The ‘claims per ounce of gold’ deliverable at current prices has spiked higher once again, to 126:1.

As soon as the ‘active month’ of August was over at The Bucket Shop, JPM took a chunk of gold back off the registered for delivery roster. In the silver market JPM is gaining the reputation for a large physical silver hoard, and the role of a ‘fireman’ to maintain the stability of leverage.

These spikes higher in the ratio of open interest to deliverable bullion at current prices is not something that has happened in the past fifteen years at least. And neither has the steady increase in the ratio which we have been seeing in the past couple of years.

The Financial Times has finally noticed that the price for ‘borrowed’ gold bullion that is taken to Switzerland for re-refining and then final shipment to Asia for purchase and withdrawal is rising.

These are signs that one might expect to see in a late stage gold pool in which the manipulation of a market has gone too far for too long.

The clever quislings for the bullion banks will note that an actual default on the Comex is unlikely, and they are right.  It is not really a ‘physical delivery’ exchange, but is now primarily a betting shop. There is plenty of gold in the warehouses, if you do not concern yourself with the niceties of property rights. And claims can be force settled in cash on a declaration of force majeure.  

Heck, as we saw in the case of MFGlobal, when JPM shoved to the front of the assets allocation line, even receipts for actual physical gold owned outright can be forced settled in cash. If you hold gold in a registered warehouse or an unallocated account,  then your ownership is philosophically ‘conceptual.’ 
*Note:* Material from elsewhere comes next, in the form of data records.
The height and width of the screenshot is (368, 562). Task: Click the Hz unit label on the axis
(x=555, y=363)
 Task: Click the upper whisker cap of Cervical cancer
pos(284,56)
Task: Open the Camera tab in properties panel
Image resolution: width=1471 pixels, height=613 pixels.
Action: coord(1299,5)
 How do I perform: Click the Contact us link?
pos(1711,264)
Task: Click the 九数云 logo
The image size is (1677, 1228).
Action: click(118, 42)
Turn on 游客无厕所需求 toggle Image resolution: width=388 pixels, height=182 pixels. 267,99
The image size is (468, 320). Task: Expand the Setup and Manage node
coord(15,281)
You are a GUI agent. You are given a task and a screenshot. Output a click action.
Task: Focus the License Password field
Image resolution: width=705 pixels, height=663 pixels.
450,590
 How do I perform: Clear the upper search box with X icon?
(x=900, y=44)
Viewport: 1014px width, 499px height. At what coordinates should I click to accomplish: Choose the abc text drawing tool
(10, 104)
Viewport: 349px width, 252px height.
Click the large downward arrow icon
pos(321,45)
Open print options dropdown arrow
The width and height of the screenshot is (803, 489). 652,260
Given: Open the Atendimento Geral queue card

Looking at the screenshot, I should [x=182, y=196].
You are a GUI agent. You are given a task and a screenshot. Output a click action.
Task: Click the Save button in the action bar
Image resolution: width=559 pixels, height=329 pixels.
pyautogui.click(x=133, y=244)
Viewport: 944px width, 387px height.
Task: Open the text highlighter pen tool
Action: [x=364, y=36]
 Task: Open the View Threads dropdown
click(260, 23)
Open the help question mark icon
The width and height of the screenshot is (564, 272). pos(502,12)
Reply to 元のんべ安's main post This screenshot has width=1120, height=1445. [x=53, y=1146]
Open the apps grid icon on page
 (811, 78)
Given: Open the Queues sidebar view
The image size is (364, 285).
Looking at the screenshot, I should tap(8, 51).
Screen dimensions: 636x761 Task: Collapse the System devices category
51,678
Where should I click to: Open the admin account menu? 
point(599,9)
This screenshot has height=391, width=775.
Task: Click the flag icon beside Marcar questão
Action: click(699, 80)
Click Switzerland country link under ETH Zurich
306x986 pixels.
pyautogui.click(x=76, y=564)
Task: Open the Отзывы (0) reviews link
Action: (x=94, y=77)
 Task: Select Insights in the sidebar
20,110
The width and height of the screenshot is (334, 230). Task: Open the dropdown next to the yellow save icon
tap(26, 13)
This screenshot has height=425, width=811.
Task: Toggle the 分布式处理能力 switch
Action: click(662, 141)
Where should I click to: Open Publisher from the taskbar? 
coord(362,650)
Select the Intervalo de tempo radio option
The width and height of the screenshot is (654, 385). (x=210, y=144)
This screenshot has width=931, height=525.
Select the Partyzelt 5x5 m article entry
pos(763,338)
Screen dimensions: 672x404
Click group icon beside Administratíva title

The physical delivery exchanges are in other places, like the LBMA in London and especially the markets of Asia such as the Shanghai Gold Exchange.

And this is where we will see the first signs of a breakdown in the gold price manipulation pool of the bullion banks, first as signs of ‘tightness’ in the delivery of metals, and then in the initial ‘fails to deliver.’

Rising prices will provide relief. But the pool operators are not shy about pressing and doubling down, in a familiar pattern of overreach. Remember the eventual demise of ‘the London Whale?’

Not to worry. Wall Street only keeps the profits, and socializes their losses. And it might not surprise anyone that they are operating under the cover of some bureaucratic boobs and a policy exercise gone horribly wrong.